-- Exercise goal --
Pull out every line in the items below that contains the word "logo", and copy each one word for word.

# # # # #

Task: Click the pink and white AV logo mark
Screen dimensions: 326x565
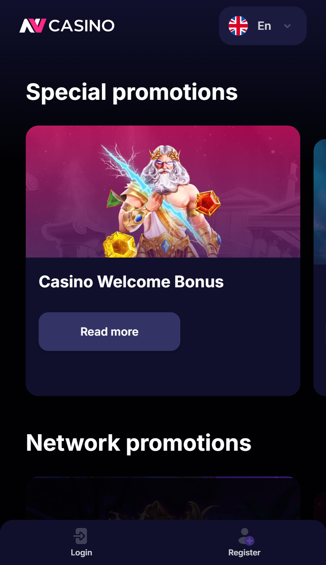Action: coord(33,26)
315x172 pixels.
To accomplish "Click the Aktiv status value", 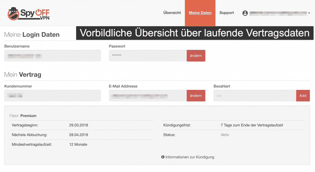I will coord(225,135).
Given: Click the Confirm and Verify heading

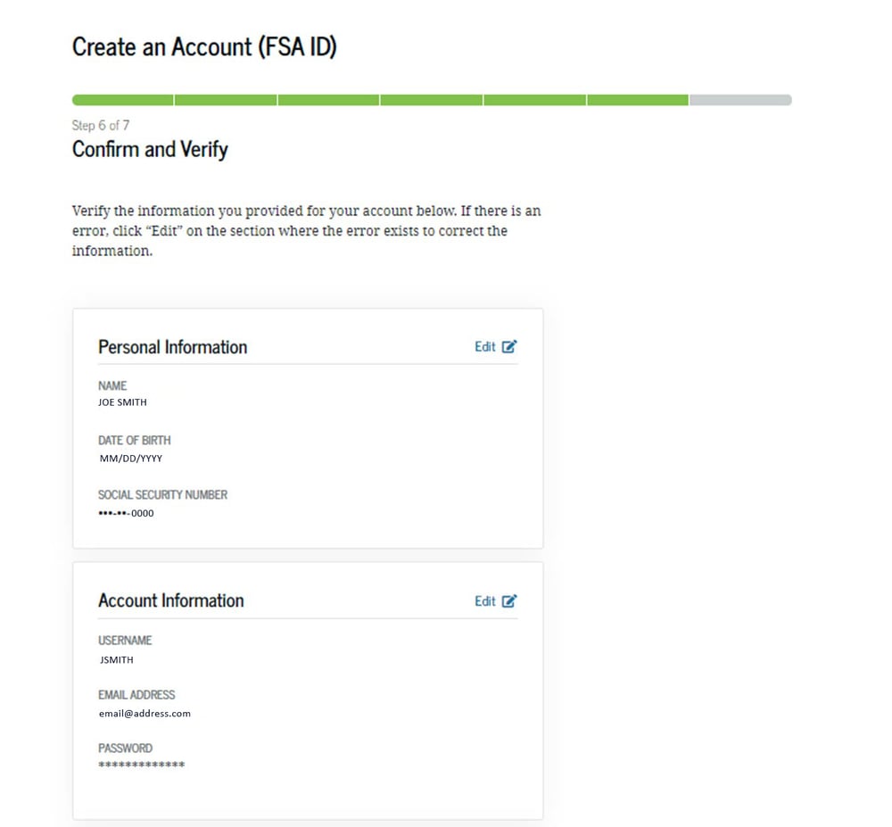Looking at the screenshot, I should (150, 150).
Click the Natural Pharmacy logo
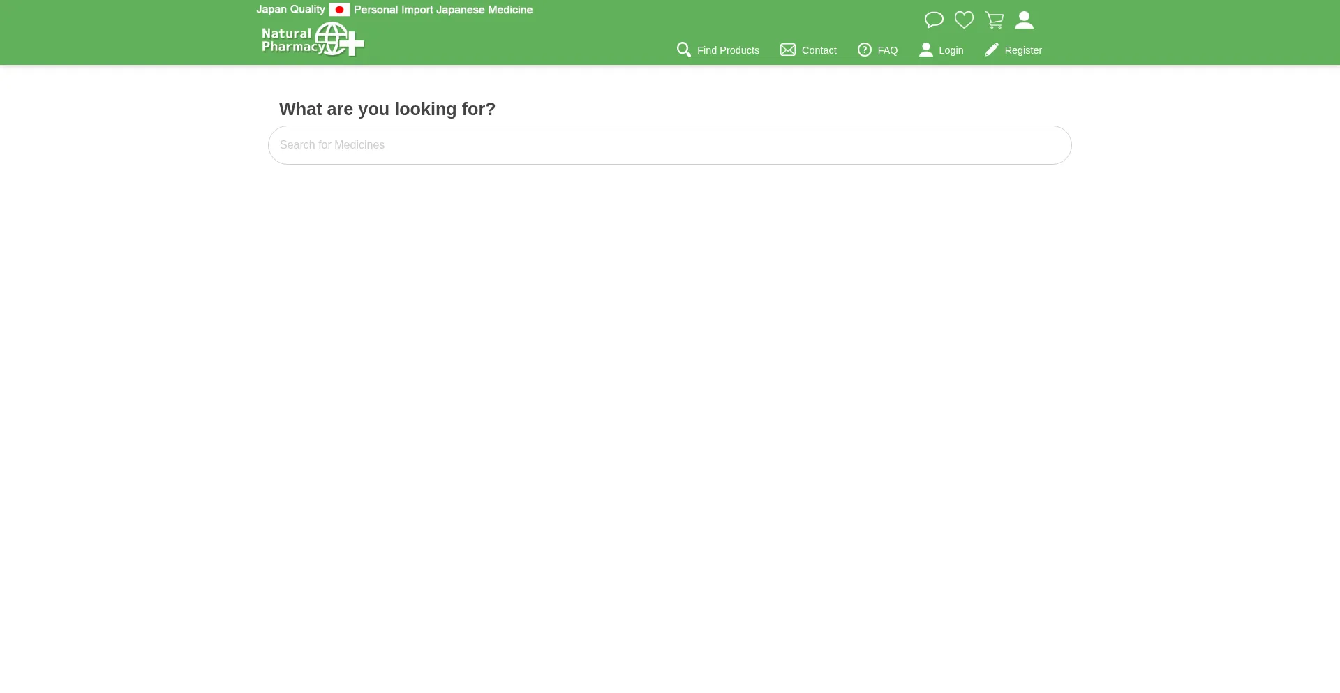 pyautogui.click(x=313, y=39)
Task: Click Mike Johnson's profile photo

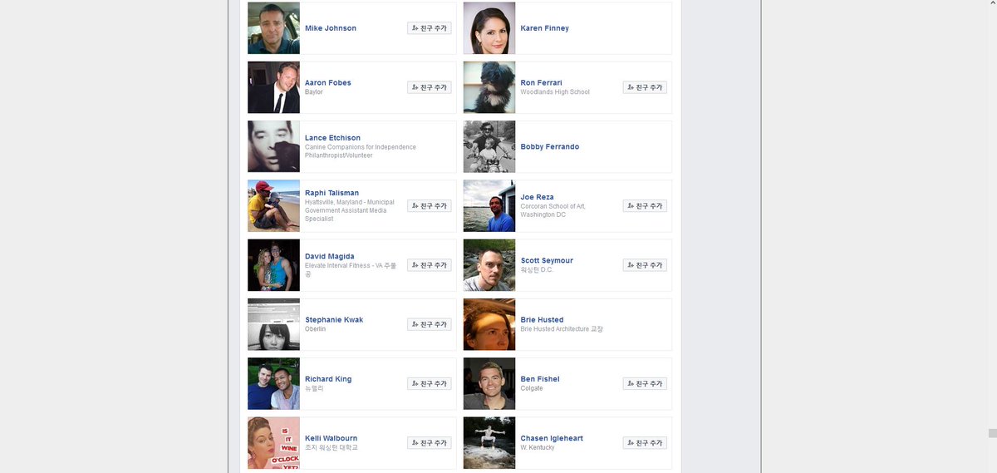Action: [273, 28]
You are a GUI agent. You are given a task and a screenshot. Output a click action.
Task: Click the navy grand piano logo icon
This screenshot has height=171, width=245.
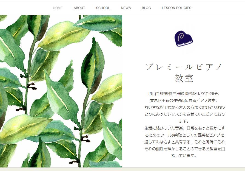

# # # # #

-- Exercise answer --
Task: Click the pink and white AV logo mark
Click the Natural Pharmacy logo
Task: Click the navy grand piano logo icon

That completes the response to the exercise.